Attention is directed to all papers and documents which are filed concurrently
with or previous to
this specification in connection with this application and which are open to
public inspection with
this specification, and the contents of all such papers and documents are
incorporated herein by
reference.
All of the features disclosed in this specification (including any
accompanying claims, abstract
and drawings), and/or all of the steps of any method or process so disclosed,
may be combined
in any combination, except combinations where at least some of such features
and/or steps are
mutually exclusive.
Each feature disclosed in this specification (including any accompanying
claims, abstract and
drawings) may be replaced by alternative features serving the same, equivalent
or similar
purpose, unless expressly stated otherwise.
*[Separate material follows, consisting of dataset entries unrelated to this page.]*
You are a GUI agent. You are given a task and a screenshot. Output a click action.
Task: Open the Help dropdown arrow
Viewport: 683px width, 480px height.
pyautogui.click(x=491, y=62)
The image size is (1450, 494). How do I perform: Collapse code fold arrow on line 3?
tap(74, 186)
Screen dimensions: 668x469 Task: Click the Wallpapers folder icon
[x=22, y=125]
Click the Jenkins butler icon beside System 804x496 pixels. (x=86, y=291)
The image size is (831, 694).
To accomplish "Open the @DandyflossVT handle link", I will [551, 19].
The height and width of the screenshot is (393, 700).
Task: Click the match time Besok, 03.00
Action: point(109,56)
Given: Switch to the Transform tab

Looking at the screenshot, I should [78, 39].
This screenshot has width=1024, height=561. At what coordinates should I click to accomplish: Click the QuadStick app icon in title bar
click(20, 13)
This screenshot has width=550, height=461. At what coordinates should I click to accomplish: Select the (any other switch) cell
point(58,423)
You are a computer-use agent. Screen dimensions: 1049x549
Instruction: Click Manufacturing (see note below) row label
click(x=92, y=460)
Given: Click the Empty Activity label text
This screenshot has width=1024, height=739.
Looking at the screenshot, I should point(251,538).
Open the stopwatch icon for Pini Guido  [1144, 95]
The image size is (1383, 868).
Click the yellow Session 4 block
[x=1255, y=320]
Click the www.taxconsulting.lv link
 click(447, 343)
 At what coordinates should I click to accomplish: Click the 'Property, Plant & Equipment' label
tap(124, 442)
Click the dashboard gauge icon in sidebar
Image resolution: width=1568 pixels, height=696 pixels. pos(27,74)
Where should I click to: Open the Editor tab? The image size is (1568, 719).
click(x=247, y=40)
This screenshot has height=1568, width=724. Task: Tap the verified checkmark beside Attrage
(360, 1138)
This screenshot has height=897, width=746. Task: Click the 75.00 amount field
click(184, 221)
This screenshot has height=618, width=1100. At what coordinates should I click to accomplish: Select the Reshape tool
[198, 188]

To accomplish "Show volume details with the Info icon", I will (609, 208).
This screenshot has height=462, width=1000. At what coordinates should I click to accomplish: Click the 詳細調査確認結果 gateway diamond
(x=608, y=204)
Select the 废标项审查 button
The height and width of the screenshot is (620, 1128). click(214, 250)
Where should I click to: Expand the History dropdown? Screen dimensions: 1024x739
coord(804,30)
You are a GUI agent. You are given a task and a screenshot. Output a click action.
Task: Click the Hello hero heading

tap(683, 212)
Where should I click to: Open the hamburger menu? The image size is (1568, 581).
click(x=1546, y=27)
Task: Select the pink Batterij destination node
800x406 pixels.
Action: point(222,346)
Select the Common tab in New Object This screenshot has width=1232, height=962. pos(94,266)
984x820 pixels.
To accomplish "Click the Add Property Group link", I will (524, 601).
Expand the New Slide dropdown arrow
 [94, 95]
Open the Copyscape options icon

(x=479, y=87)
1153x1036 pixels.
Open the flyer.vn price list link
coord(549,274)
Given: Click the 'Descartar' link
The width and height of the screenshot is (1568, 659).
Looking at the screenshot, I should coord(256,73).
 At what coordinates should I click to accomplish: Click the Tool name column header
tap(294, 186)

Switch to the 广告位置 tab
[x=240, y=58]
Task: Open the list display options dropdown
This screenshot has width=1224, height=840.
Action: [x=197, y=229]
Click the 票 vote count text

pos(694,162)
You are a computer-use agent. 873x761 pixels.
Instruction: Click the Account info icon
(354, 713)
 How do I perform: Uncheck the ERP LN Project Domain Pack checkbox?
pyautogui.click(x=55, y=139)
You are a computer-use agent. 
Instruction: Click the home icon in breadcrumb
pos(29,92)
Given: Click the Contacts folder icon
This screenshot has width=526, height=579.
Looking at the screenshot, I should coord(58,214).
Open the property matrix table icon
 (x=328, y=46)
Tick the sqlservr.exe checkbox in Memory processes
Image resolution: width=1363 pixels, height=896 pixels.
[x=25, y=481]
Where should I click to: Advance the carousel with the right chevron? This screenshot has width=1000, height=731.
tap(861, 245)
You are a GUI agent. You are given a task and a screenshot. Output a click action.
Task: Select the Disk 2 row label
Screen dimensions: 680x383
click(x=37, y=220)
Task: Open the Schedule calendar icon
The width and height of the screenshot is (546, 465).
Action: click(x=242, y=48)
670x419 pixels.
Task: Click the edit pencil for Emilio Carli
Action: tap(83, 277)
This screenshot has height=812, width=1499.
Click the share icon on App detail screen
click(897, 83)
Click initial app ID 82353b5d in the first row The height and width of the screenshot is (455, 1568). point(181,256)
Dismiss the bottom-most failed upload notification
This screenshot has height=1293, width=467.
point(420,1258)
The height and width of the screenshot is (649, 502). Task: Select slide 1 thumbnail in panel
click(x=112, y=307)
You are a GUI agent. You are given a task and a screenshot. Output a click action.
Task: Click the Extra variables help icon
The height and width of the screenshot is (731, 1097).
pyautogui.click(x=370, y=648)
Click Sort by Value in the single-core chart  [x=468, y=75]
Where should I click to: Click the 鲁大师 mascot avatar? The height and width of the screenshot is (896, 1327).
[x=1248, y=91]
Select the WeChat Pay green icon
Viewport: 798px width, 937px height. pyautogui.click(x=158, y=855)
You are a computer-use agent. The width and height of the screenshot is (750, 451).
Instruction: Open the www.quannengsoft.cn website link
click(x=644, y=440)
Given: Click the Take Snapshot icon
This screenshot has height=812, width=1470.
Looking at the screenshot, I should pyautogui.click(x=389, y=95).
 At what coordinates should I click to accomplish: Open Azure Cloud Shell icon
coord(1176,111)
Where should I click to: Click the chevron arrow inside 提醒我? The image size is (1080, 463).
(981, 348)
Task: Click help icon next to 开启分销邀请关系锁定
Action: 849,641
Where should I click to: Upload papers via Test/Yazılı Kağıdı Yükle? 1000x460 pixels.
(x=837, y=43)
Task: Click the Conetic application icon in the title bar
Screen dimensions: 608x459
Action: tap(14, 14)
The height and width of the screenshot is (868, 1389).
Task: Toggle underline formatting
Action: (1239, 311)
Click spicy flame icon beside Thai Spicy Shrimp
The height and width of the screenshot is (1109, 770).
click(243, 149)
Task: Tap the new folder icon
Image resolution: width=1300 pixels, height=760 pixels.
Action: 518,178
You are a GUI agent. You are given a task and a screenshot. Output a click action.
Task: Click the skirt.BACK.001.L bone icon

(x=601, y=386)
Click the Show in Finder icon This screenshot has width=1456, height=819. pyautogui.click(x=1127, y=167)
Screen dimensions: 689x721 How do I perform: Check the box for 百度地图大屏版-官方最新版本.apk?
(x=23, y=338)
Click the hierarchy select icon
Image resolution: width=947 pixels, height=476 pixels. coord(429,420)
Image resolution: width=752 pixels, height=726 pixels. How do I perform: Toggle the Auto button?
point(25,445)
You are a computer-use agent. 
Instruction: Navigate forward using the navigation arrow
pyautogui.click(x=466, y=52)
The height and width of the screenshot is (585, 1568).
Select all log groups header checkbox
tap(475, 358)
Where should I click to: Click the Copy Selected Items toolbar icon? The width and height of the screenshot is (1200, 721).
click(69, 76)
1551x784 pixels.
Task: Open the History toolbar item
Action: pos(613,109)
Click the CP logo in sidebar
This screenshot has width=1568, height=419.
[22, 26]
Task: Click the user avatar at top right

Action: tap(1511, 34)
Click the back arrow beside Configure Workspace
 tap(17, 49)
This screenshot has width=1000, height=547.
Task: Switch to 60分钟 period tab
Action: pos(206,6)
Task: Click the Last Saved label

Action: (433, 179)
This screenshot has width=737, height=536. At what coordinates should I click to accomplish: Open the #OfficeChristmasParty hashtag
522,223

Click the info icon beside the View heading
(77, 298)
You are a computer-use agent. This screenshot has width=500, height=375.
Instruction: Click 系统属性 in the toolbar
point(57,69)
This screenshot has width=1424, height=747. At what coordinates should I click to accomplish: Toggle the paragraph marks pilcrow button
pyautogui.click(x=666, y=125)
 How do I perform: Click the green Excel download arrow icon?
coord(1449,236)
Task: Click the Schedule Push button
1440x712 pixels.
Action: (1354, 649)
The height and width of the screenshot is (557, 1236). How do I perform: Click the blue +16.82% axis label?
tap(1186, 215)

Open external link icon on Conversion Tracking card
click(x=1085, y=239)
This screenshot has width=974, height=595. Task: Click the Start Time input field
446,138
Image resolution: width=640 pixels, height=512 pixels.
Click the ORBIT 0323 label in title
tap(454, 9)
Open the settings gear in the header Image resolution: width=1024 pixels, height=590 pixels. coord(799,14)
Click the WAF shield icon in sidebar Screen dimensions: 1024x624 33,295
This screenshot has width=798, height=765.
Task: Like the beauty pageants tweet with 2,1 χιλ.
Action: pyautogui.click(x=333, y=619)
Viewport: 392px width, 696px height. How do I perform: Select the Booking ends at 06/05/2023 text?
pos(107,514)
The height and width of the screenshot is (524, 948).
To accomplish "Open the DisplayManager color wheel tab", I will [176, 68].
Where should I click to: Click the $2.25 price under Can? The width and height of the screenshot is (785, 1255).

Thus, unless expressly stated
otherwise, each
feature disclosed is one example only of a generic series of equivalent or
similar features.
The invention is not restricted to the details of the foregoing embodiment(s).
The invention
extends to any novel one, or any novel combination, of the features disclosed
in this
specification (including any accompanying claims, abstract and drawings), or
to any novel one,
or any novel combination, of the steps of any method or process so disclosed.